Problem to solve
An identical transcription of the records is required.

The data
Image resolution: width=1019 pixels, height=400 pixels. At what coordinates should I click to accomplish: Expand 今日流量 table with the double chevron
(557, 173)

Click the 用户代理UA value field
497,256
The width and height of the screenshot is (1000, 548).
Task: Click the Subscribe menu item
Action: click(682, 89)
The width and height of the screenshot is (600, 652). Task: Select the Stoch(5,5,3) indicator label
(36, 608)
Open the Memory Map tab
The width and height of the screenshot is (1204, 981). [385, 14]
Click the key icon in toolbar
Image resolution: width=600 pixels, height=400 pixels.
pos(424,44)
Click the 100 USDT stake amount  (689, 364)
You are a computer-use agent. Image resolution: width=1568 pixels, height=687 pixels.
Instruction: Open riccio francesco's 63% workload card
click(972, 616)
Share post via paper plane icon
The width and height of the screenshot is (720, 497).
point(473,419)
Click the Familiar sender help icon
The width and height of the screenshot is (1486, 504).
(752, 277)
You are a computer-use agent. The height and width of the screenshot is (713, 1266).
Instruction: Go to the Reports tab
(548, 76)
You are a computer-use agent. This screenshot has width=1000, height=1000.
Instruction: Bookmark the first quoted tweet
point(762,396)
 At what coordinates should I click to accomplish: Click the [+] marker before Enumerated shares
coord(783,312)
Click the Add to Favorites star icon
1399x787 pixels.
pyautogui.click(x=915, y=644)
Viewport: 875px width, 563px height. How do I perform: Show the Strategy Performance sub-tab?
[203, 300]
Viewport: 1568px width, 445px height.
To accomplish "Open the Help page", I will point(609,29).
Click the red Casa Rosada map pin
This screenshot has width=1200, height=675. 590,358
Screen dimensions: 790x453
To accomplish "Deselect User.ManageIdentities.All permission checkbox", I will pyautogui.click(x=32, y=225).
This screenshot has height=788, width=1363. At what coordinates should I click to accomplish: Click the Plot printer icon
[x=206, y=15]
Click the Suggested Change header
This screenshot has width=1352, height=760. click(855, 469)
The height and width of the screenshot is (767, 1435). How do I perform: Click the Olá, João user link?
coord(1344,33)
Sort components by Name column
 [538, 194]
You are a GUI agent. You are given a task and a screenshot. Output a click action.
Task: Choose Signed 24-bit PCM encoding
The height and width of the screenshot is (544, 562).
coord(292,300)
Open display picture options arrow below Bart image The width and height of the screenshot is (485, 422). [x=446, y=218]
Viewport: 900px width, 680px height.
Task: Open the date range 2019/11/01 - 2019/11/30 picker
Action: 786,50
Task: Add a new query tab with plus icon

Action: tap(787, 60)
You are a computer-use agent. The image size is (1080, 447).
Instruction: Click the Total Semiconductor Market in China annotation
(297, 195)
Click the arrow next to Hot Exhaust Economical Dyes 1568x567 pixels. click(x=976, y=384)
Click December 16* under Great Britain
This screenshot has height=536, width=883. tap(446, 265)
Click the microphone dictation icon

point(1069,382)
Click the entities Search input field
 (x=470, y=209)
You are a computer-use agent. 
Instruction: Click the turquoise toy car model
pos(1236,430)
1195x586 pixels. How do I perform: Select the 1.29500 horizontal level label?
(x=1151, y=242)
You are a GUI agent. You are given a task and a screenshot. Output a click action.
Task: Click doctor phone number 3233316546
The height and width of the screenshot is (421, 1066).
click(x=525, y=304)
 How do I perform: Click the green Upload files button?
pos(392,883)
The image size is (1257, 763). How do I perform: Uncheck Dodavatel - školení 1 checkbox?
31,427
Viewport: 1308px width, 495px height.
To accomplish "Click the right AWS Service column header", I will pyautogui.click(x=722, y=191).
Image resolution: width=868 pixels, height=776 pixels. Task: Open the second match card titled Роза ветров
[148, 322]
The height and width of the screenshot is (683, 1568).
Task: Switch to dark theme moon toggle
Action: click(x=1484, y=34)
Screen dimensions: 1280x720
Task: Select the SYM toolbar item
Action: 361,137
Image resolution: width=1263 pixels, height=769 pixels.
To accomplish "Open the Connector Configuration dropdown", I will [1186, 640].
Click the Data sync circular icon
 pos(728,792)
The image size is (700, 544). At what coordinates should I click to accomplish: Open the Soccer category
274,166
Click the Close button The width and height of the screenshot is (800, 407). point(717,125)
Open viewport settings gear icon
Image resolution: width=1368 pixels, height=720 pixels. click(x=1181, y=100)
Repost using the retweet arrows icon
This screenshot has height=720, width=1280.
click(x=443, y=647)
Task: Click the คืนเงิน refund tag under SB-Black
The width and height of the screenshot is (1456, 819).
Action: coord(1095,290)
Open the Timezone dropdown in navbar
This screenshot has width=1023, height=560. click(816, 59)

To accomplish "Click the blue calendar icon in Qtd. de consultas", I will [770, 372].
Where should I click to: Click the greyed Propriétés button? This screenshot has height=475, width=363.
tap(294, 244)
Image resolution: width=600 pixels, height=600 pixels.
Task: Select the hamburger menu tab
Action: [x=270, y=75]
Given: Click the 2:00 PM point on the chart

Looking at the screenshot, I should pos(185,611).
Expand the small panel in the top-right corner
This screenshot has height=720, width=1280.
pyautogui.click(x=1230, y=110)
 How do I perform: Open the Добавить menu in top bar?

Result of the exercise
Image resolution: width=1019 pixels, height=400 pixels. At what coordinates should I click to accomplish: Expand 今日流量 table with the double chevron
(557, 173)

Click the 用户代理UA value field
497,256
The width and height of the screenshot is (1000, 548).
Task: Click the Subscribe menu item
Action: click(682, 89)
The width and height of the screenshot is (600, 652). Task: Select the Stoch(5,5,3) indicator label
(36, 608)
Open the Memory Map tab
The width and height of the screenshot is (1204, 981). [385, 14]
Click the key icon in toolbar
Image resolution: width=600 pixels, height=400 pixels.
pos(424,44)
Click the 100 USDT stake amount  (689, 364)
You are a computer-use agent. Image resolution: width=1568 pixels, height=687 pixels.
Instruction: Open riccio francesco's 63% workload card
click(972, 616)
Share post via paper plane icon
The width and height of the screenshot is (720, 497).
point(473,419)
Click the Familiar sender help icon
The width and height of the screenshot is (1486, 504).
(752, 277)
You are a computer-use agent. The height and width of the screenshot is (713, 1266).
Instruction: Go to the Reports tab
(548, 76)
You are a computer-use agent. This screenshot has width=1000, height=1000.
Instruction: Bookmark the first quoted tweet
point(762,396)
 At what coordinates should I click to accomplish: Click the [+] marker before Enumerated shares
coord(783,312)
Click the Add to Favorites star icon
1399x787 pixels.
pyautogui.click(x=915, y=644)
Viewport: 875px width, 563px height. How do I perform: Show the Strategy Performance sub-tab?
[203, 300]
Viewport: 1568px width, 445px height.
To accomplish "Open the Help page", I will point(609,29).
Click the red Casa Rosada map pin
This screenshot has width=1200, height=675. 590,358
Screen dimensions: 790x453
To accomplish "Deselect User.ManageIdentities.All permission checkbox", I will pyautogui.click(x=32, y=225).
This screenshot has height=788, width=1363. At what coordinates should I click to accomplish: Click the Plot printer icon
[x=206, y=15]
Click the Suggested Change header
This screenshot has width=1352, height=760. click(855, 469)
The height and width of the screenshot is (767, 1435). How do I perform: Click the Olá, João user link?
coord(1344,33)
Sort components by Name column
 [538, 194]
You are a GUI agent. You are given a task and a screenshot. Output a click action.
Task: Choose Signed 24-bit PCM encoding
The height and width of the screenshot is (544, 562).
coord(292,300)
Open display picture options arrow below Bart image The width and height of the screenshot is (485, 422). [x=446, y=218]
Viewport: 900px width, 680px height.
Task: Open the date range 2019/11/01 - 2019/11/30 picker
Action: 786,50
Task: Add a new query tab with plus icon

Action: tap(787, 60)
You are a computer-use agent. The image size is (1080, 447).
Instruction: Click the Total Semiconductor Market in China annotation
(297, 195)
Click the arrow next to Hot Exhaust Economical Dyes 1568x567 pixels. click(x=976, y=384)
Click December 16* under Great Britain
This screenshot has height=536, width=883. tap(446, 265)
Click the microphone dictation icon

point(1069,382)
Click the entities Search input field
 (x=470, y=209)
You are a computer-use agent. 
Instruction: Click the turquoise toy car model
pos(1236,430)
1195x586 pixels. How do I perform: Select the 1.29500 horizontal level label?
(x=1151, y=242)
You are a GUI agent. You are given a task and a screenshot. Output a click action.
Task: Click doctor phone number 3233316546
The height and width of the screenshot is (421, 1066).
click(x=525, y=304)
 How do I perform: Click the green Upload files button?
pos(392,883)
The image size is (1257, 763). How do I perform: Uncheck Dodavatel - školení 1 checkbox?
31,427
Viewport: 1308px width, 495px height.
To accomplish "Click the right AWS Service column header", I will pyautogui.click(x=722, y=191).
Image resolution: width=868 pixels, height=776 pixels. Task: Open the second match card titled Роза ветров
[148, 322]
The height and width of the screenshot is (683, 1568).
Task: Switch to dark theme moon toggle
Action: click(x=1484, y=34)
Screen dimensions: 1280x720
Task: Select the SYM toolbar item
Action: 361,137
Image resolution: width=1263 pixels, height=769 pixels.
To accomplish "Open the Connector Configuration dropdown", I will [1186, 640].
Click the Data sync circular icon
 pos(728,792)
The image size is (700, 544). At what coordinates should I click to accomplish: Open the Soccer category
274,166
Click the Close button The width and height of the screenshot is (800, 407). point(717,125)
Open viewport settings gear icon
Image resolution: width=1368 pixels, height=720 pixels. click(x=1181, y=100)
Repost using the retweet arrows icon
This screenshot has height=720, width=1280.
click(x=443, y=647)
Task: Click the คืนเงิน refund tag under SB-Black
The width and height of the screenshot is (1456, 819).
Action: coord(1095,290)
Open the Timezone dropdown in navbar
This screenshot has width=1023, height=560. click(816, 59)

To accomplish "Click the blue calendar icon in Qtd. de consultas", I will [770, 372].
Where should I click to: Click the greyed Propriétés button? This screenshot has height=475, width=363.
tap(294, 244)
Image resolution: width=600 pixels, height=600 pixels.
Task: Select the hamburger menu tab
Action: [x=270, y=75]
Given: Click the 2:00 PM point on the chart

Looking at the screenshot, I should pos(185,611).
Expand the small panel in the top-right corner
This screenshot has height=720, width=1280.
pyautogui.click(x=1230, y=110)
 How do I perform: Open the Добавить menu in top bar?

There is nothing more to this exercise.